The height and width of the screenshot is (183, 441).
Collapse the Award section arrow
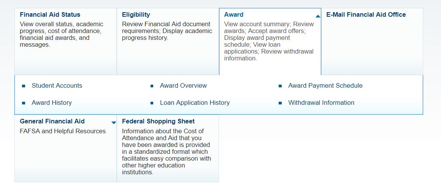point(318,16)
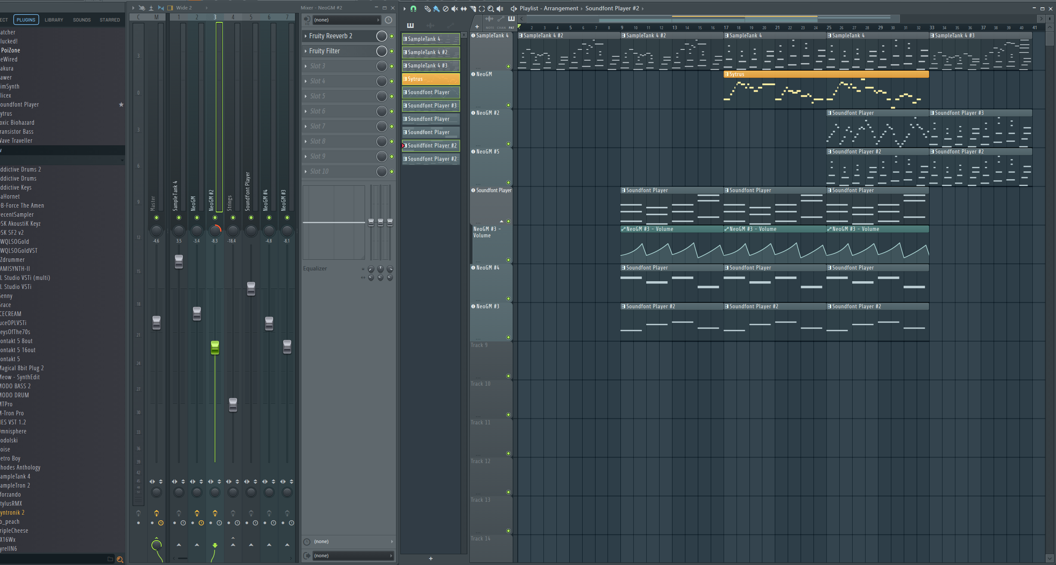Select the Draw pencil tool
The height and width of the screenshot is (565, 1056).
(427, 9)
....................
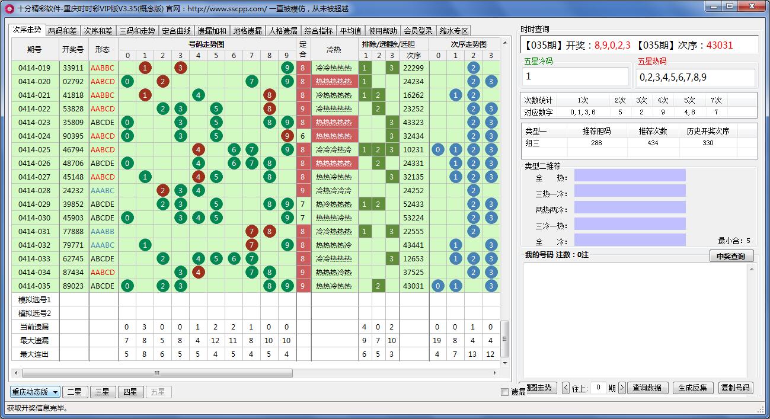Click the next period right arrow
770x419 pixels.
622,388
....................
__Task instructions__: Copy out every line above that contains the word "height", matching case exactly.

__Response to this exercise__:
The height and width of the screenshot is (183, 441).
The height and width of the screenshot is (565, 1056).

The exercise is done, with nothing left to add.